December 22, 2004

 

 

Vietnam Reports Bird Flu Outbreaks In Mekong Delta

 

Vietnam Tuesday reported bird flu outbreaks in poultry farms in the southern Mekong Delta, as the epidemic that killed 32 people in Asia earlier this year made a reappearance.

 

Last week, nearly 4,000 chickens from a private farm in southern Can Tho City died or were culled after they were suspected of contracting the disease, said Luu Phuoc Hau, deputy director of the provincial animal health bureau.

 

Animal health officials have disinfected the farm and imposed a transportation ban to and from the infected area for 21 days, he said.

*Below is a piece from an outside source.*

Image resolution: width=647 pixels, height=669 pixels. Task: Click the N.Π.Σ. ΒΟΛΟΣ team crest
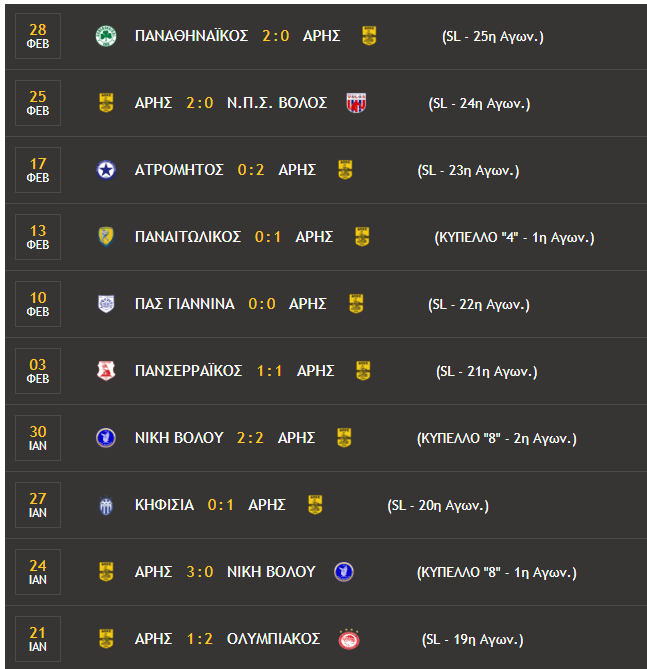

No additional outbreaks have been reported there and authorities have urged farmers to disinfect their farms every week.

 

There were no reports of people being infected.

 

Hau said only a few dozen big poultry farms remain in Can Tho City after bird flu outbreaks ravaged the poultry industry there earlier this year, but farmers still raise poultry to supplement their incomes and the practice is difficult for health officials to control.

 

Tuesday's Tuoi Tre (Youth) newspaper reported that small outbreaks killing about several hundred chickens and ducks also were reported in Hau Giang and An Giang provinces in the southern Mekong Delta.

 

During the outbreaks earlier in the year, more than 40 million chickens and ducks were culled or died from the bird flu, severely devastating the country's domestic poultry industry.

 

International health officials at a conference in Singapore Monday warned that the world's next pandemic was likely to be a potent mix of avian influenza and a human flu virus - and that it was likely to emerge from Asia.

 

The current H5N1 bird flu virus, which decimated the region's poultry stocks, hasn't acquired the human-flu characteristics it would need to be passed easily between people.